Inhalable vaccines and the fight against TB: DDL2017 highlights

  • 11 december, 2017
  • 11:59

It’s the largest, most important event in Europe’s pulmonary drug delivery calendar—this year there were more visitors, and research posters, than ever at the Drug Delivery to the Lungs (DDL) Conference, Edinburgh, December 6-8. What were the highlights?

An estimated 800 inhalation researchers attended this year’s DDL, up from 720 last year. For ISAB’s team of four it was an eventful Conference with a busy stand, customer meetings and three research posters, including one co-authored with Hovione and one with King’s College London.

Maria Malmlöf, ISAB Lab Manager In Vitro Studies: “It was excellent to catch up with so many collaborators. There was a fascinating range of posters this year and inhalable vaccines and nasal distribution seemed to me to be hot topics. At this event I felt our aerosol and dissolution expertise and capabilities were better known and attracting more interest from a whole range of researchers.”

Mattias Nowenwik, ISAB Analytical Chemist: “So many of the presentations were of a really high quality. It was great to meet so many collaborators. And inhaled vaccines, particularly for the treatment of TB, seemed to be a hot topic globally.”

Inhaled vaccines: TB and ISAB

ISAB and PreciseInhale® are involved in ongoing research into a new preventative treatment for TB. In 2016 the research team at the Institute for Clinical and Experimental Medicine at the University of Linköping, headed by Associate Professor Maria Lerm, used PreciseInhale® as part of their research into a new preventative, epigenetic treatment for TB, based on trained not adaptive immunity.

An epigenetic treatment would essentially prevent TB by training tissue in the lung to fight the disease—independent of adaptive, genetic immunity. Whilst it is early days for epigenetic TB treatments, interest is intense. If successful, an inhaled epigenetic treatment would prevent not only TB, but the highly aggressive strains of multi-drug resistant TB that are springing up and spreading around Asia.

The posters

ISAB’s three posters showed research on PreciseInhale®’s pMDI capability, separation of coarse lactose particles and agglomerates and controlling air pressure in aerosol generation.
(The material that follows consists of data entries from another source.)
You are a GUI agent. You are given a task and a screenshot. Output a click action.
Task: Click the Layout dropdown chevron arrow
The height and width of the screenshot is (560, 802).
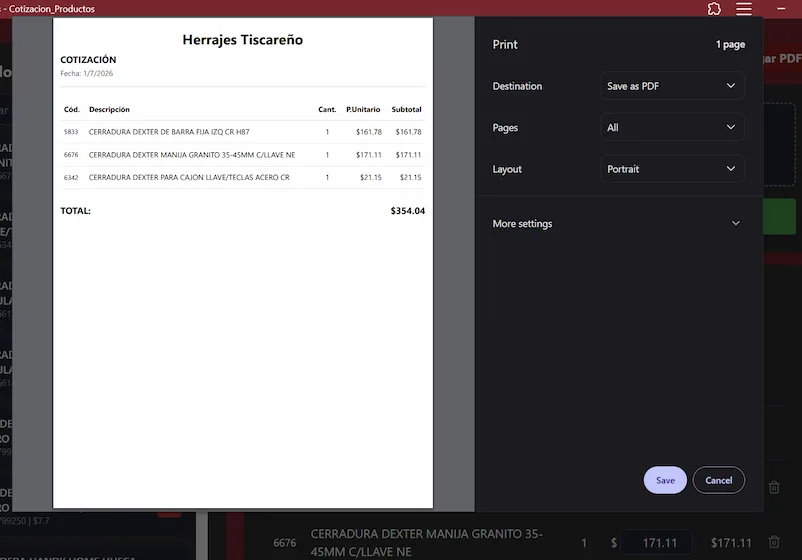(x=731, y=169)
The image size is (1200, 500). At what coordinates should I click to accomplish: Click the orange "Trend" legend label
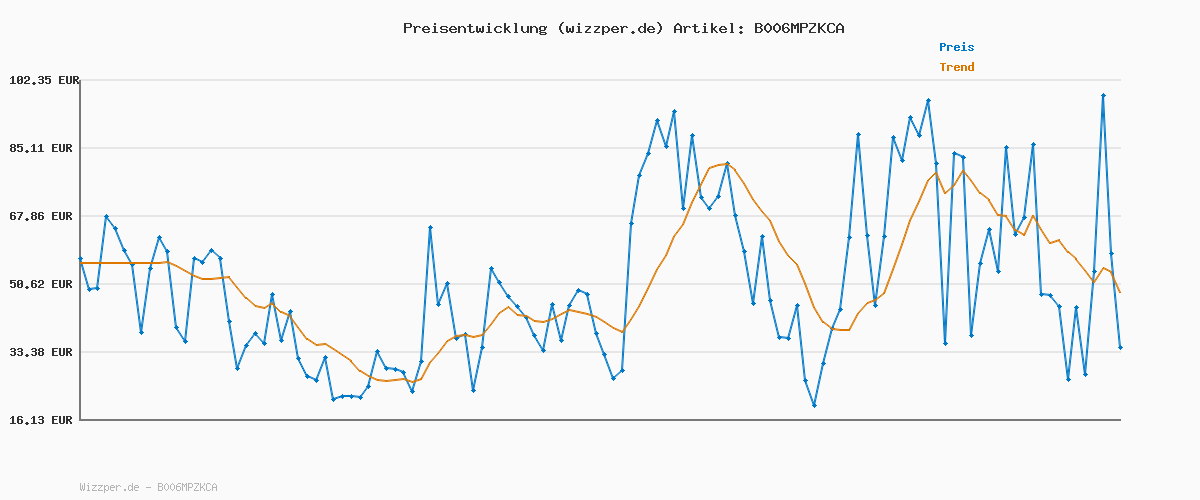click(956, 67)
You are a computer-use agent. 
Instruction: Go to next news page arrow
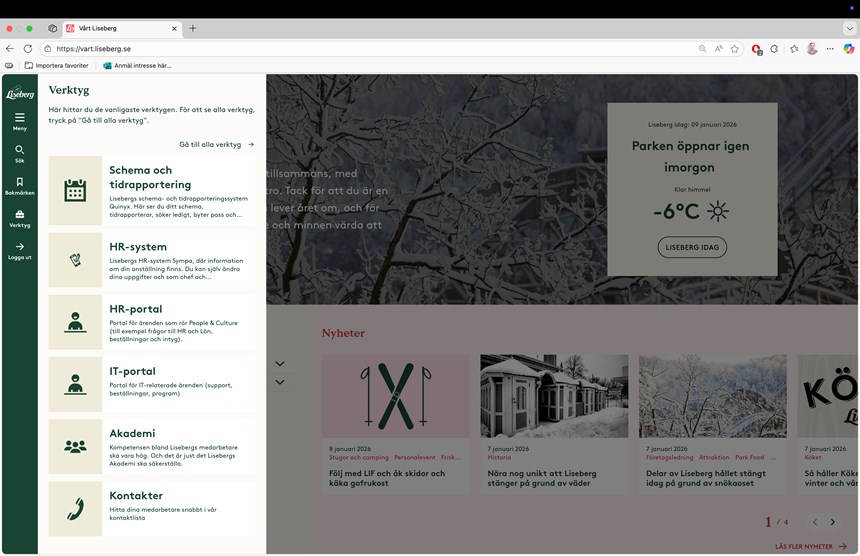(x=832, y=522)
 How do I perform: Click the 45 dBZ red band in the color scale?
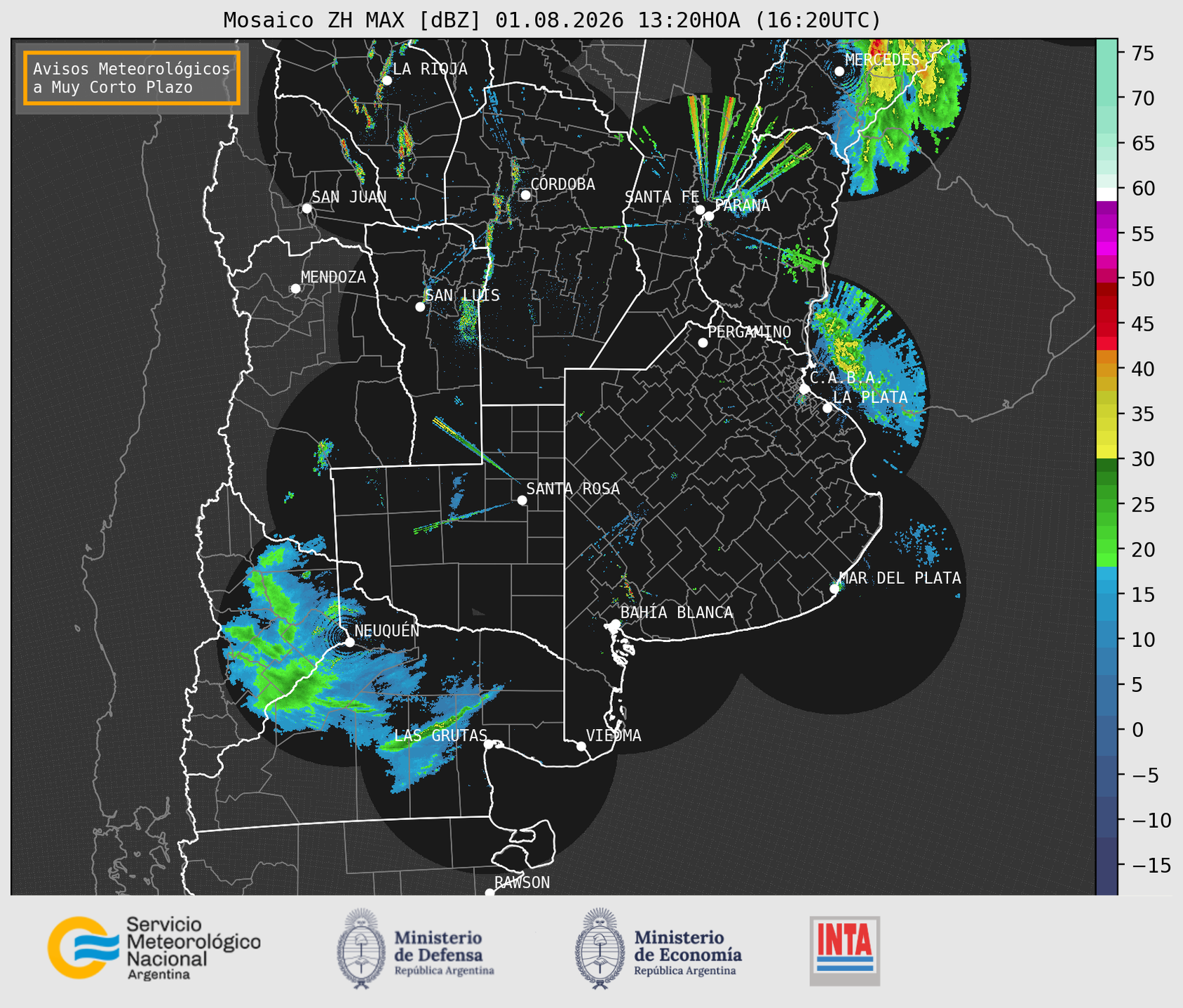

Poster 5, carried out with researchers from King’s College London, shows how PreciseInhale® tests and generates aerosols from commercial inhalers. Poster 20, co-authored by ISAB clients Hovione, shows how PreciseInhale® separates coarse particles and agglomerates early on when developing drugs, creating consistent aerosols and data. Poster 14 illustrates how PreciseInhale® controls the air pressure of the aerosol dose, meaning better control of particle size distribution.